Proponents of a local ballot question that would issue $393 million in new Miami-Dade County government debt to build a civil courthouse released a new poll Thursday.
According to the poll, 37 percent of respondents favor bonds for the new courthouse, compared to 33 percent who oppose it and 31 percent who are undecided. However, respondents were not read the actual ballot question, which includes the $393 million figure -- a key consideration for voters.
Instead, the poll asked, "In the upcoming Nov. 4th election, will you vote for or against funding emergency repairs to the 1928 courthouse and the acquisition and construction of new court facilities by issuing general obligation bonds?"
It surveyed 1,244 likely voters -- a relatively large number -- using automated telephone calls, a method that relies mostly on voters with land lines. Those people tend to be older, wealthier and more conservative, compared to younger, less affluent and more liberal voters who might only have cell phones.
"The results show that the aggressive communication and voter outreach effort continues to work," campaign manager Christian Ulvert wrote in a memo to Building Blocks for Justice, the campaign's political action committee. "The latest numbers show that the referendum has picked up considerable support and has reversed the initial results from the benchmark poll from a month ago."

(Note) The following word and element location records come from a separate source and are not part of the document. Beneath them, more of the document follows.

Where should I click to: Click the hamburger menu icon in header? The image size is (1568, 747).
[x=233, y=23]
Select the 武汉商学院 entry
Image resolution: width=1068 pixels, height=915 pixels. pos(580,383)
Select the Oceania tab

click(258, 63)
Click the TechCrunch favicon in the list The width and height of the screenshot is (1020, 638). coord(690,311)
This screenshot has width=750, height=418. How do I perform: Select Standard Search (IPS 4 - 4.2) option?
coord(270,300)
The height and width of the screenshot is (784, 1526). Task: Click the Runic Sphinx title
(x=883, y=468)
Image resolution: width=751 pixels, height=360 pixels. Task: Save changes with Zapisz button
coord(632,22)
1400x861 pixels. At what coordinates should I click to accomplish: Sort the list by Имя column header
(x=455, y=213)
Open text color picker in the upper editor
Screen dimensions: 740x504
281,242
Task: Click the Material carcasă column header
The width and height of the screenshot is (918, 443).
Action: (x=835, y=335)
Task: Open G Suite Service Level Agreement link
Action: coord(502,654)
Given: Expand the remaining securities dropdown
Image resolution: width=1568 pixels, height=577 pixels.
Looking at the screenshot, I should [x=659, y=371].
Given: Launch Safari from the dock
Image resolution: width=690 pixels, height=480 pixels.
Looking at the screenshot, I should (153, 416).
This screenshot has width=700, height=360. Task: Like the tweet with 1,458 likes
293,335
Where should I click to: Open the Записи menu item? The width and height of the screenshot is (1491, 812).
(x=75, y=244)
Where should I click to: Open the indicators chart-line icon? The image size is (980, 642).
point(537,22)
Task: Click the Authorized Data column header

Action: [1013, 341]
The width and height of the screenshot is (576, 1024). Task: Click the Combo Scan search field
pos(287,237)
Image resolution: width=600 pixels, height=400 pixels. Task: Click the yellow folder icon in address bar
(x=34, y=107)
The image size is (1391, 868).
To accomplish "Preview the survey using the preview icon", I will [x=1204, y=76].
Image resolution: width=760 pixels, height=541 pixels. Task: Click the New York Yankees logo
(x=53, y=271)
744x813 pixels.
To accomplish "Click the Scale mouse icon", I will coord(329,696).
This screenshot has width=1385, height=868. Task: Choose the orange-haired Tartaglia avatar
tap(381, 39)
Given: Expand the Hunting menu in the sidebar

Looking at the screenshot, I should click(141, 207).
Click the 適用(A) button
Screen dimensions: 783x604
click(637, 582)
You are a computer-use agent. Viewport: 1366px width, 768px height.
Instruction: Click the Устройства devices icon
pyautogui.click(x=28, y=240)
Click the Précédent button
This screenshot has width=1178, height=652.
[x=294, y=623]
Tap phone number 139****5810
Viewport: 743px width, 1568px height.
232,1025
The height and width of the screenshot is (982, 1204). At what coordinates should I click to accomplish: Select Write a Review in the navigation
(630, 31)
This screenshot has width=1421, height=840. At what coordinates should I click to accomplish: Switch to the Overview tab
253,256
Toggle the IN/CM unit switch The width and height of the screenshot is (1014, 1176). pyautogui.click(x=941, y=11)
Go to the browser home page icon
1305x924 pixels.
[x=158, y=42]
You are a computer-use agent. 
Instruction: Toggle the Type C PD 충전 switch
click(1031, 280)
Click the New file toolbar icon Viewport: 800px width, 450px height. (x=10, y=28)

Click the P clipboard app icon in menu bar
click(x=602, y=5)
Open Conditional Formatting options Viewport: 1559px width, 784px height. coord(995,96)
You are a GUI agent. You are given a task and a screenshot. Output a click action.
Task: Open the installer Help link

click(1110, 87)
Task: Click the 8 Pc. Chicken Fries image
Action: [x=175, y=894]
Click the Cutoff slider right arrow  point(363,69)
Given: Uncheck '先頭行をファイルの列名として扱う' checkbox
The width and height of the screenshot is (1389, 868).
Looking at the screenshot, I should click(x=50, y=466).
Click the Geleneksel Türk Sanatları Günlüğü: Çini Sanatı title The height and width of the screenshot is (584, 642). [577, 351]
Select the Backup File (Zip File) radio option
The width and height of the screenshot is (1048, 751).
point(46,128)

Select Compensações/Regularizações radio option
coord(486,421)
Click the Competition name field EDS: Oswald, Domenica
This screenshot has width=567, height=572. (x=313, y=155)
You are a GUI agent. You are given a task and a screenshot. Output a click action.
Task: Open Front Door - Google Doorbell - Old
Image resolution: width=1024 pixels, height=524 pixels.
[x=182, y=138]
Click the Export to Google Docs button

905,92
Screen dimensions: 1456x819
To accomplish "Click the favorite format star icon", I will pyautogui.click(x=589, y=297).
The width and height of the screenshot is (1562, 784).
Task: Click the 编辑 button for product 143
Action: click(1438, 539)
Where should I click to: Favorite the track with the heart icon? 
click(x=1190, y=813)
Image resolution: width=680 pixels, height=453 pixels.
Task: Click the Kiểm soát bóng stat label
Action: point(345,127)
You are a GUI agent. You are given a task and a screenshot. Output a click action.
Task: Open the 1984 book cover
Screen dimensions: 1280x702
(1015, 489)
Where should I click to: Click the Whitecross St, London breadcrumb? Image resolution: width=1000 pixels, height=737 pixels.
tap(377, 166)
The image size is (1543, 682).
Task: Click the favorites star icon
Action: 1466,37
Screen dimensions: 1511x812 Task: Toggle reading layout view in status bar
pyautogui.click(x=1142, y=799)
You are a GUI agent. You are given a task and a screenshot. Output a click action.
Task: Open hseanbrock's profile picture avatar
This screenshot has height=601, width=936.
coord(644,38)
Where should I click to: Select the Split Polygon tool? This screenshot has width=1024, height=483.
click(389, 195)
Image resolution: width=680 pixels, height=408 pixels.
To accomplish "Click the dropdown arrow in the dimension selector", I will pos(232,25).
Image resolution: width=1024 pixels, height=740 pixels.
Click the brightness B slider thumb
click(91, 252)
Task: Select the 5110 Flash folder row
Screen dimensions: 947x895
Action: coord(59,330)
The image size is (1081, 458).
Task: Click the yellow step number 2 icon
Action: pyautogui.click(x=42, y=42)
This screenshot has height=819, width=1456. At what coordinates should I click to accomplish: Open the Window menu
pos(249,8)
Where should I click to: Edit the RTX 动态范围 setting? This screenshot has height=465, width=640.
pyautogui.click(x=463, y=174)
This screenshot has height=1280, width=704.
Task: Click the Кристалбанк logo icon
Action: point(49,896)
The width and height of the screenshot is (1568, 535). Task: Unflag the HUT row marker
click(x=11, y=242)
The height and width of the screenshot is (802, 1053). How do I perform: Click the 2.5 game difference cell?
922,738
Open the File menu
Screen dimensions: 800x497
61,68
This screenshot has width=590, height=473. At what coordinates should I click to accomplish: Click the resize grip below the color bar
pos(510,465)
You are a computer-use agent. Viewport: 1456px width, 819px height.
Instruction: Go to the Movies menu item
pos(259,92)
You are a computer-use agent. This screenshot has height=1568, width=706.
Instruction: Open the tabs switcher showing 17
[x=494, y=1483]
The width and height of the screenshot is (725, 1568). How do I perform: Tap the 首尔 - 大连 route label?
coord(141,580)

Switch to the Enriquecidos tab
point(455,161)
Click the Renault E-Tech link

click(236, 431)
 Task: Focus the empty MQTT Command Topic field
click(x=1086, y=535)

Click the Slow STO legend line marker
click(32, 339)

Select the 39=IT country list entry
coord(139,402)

That poll showed 60 percent of respondents were against the courthouse when read the ballot language, with only 25 percent in favor. Using a different question this time around means the results aren't directly comparable, but Ulvert said questions in the previous poll that did not use the $393 million figure also showed opposition at around 60 percent.
Showcasing the existing courthouse's deterioration persuades some voters to support the effort, according to the latest poll. After being told about the conditions, support increases to 53 percent, compared to 28 percent in opposition and 18 percent undecided.
But there are significant partisan and ethnic divisions among respondents.
Democrats back the referendum 46-17 percent, as do whites (48-28 percent) and African-Americans (46-9), the results show. The opposite is true for Republicans, who oppose it 45-31 percent, voters without party affiliation (44-28 percent).
Cuban Americans and non-Cuban Hispanics are also against, though the results provided to the Miami Herald didn't show a complete percentage breakdown. They say only that 28 percent of Cuban Americans and 29 percent of non-Cuban Hispanics would vote "Yes," with more non-Cuban Hispanics undecided.